Problem requirements
Starting at the line that has "The width and height of the screenshot is (609, 392)." and stopping after the line that has "click(x=182, y=82)", put the data into a two-column CSV with the header input,output. Give one row per text and its answer, with each value in its own quoted field and line breaks replaced by spaces.

Task inputs
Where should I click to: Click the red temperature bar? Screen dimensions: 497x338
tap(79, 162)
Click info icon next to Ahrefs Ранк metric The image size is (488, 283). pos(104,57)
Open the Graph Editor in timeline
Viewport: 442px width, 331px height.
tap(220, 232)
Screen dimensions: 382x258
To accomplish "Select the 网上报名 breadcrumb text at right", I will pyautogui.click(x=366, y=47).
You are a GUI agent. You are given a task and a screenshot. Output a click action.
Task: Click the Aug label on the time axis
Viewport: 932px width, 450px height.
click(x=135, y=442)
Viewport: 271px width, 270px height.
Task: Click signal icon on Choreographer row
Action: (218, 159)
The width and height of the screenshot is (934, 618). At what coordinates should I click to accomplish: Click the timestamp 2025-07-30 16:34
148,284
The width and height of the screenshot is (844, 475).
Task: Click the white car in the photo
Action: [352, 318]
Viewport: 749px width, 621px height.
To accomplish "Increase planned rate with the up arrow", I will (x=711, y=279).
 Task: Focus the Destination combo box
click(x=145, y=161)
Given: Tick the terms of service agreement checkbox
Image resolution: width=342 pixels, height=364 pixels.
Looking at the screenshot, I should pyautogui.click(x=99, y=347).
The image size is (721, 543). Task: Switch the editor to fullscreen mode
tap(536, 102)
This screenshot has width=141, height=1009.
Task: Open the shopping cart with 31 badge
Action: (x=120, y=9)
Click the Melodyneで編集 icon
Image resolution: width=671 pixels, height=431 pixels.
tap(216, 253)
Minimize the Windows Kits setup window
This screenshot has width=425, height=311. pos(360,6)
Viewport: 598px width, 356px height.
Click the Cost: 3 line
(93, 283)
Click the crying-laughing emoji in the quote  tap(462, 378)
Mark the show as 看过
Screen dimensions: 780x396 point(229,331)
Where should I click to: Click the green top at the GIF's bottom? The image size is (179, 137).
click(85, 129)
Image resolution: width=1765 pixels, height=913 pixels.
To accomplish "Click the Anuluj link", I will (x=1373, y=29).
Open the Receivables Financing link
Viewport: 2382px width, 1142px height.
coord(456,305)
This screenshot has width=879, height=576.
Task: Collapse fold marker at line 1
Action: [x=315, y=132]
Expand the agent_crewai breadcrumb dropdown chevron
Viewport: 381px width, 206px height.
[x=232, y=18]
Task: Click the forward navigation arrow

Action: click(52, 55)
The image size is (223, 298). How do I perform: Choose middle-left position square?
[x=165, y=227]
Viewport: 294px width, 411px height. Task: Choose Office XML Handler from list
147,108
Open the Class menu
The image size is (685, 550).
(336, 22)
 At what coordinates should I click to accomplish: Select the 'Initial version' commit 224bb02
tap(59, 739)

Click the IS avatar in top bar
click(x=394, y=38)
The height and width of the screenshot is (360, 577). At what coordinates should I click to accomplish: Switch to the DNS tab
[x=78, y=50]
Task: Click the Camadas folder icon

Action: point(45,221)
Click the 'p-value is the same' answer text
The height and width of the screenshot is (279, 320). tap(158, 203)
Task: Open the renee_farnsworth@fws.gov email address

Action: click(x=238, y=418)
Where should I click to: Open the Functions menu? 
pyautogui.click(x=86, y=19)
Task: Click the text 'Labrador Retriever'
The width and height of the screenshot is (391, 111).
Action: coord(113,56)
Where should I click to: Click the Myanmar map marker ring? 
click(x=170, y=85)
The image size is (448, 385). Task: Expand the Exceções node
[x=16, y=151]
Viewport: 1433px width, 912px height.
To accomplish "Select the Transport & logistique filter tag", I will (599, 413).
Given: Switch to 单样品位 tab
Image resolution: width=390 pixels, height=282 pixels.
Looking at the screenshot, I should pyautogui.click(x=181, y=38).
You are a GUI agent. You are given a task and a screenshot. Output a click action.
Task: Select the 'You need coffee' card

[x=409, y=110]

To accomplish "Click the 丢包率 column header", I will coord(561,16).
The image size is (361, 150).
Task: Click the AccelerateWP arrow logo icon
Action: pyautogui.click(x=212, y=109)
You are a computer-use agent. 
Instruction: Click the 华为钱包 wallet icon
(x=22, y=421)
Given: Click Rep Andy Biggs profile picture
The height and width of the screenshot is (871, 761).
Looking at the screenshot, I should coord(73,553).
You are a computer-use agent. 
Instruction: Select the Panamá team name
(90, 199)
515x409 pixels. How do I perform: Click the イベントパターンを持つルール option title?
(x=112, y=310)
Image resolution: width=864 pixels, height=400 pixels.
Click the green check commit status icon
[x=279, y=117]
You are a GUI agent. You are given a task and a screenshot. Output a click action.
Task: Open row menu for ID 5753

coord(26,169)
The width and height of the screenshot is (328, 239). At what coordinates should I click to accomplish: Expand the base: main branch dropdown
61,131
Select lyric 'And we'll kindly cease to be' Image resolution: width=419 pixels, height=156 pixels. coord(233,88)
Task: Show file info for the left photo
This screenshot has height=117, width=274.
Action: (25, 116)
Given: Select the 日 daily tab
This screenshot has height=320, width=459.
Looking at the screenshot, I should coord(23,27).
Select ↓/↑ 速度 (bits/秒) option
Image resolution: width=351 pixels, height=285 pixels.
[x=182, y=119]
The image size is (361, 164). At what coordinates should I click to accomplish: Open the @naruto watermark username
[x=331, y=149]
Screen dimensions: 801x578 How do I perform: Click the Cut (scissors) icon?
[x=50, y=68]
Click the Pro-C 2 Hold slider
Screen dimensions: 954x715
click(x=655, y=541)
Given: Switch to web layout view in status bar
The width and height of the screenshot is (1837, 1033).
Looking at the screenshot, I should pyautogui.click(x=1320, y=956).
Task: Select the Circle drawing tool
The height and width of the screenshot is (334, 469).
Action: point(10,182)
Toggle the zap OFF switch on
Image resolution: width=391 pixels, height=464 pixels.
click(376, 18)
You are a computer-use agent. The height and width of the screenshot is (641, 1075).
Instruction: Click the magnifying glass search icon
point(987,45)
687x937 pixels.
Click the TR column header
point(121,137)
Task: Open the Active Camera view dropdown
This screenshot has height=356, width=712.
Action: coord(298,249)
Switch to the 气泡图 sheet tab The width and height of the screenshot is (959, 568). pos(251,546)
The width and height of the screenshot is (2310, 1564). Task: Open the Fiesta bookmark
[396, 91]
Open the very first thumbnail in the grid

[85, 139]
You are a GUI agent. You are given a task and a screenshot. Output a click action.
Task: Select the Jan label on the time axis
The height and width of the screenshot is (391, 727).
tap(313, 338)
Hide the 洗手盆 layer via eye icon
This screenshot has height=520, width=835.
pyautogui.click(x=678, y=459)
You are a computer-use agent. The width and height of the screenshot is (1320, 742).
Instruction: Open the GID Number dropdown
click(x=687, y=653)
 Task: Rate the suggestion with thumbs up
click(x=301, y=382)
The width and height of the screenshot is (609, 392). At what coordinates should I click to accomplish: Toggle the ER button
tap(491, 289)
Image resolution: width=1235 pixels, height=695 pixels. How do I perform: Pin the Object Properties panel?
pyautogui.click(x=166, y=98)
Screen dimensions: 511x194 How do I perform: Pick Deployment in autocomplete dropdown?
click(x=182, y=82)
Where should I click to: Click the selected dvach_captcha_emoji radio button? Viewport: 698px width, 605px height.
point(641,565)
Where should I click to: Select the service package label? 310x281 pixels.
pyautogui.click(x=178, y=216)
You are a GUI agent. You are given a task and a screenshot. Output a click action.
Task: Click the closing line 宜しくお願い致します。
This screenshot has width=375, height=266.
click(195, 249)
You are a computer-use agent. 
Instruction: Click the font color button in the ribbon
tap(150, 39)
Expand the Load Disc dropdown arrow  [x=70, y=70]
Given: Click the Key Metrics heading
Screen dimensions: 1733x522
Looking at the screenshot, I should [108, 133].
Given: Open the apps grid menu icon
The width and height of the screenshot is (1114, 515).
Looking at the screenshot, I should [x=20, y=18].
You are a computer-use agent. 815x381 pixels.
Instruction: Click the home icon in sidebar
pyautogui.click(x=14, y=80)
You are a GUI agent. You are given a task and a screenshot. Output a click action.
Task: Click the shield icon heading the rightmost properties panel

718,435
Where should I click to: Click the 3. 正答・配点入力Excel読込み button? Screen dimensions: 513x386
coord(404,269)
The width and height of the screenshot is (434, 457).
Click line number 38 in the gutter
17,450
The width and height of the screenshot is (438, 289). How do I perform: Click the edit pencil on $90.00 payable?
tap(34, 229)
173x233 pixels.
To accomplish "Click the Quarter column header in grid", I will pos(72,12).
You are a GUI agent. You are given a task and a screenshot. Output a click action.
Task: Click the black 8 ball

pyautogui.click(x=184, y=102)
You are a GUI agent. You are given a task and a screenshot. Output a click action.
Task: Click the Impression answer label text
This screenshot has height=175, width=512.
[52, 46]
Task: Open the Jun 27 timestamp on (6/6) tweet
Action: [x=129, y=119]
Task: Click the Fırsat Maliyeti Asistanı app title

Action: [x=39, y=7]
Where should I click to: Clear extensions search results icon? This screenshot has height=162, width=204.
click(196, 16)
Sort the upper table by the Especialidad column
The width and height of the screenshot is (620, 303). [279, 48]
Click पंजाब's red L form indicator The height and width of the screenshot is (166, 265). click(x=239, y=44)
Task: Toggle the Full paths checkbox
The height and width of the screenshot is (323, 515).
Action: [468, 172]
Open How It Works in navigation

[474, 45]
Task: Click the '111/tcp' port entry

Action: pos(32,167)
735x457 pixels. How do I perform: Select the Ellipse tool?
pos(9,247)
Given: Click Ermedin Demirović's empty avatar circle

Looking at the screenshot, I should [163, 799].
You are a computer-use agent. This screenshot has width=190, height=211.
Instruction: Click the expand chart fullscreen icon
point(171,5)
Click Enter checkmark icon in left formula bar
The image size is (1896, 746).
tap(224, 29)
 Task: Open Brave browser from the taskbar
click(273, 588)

Task answer
input,output
"The width and height of the screenshot is (609, 392). At what coordinates should I click to accomplish: Toggle the ER button","tap(491, 289)"
"Image resolution: width=1235 pixels, height=695 pixels. How do I perform: Pin the Object Properties panel?","pyautogui.click(x=166, y=98)"
"Screen dimensions: 511x194 How do I perform: Pick Deployment in autocomplete dropdown?","click(x=182, y=82)"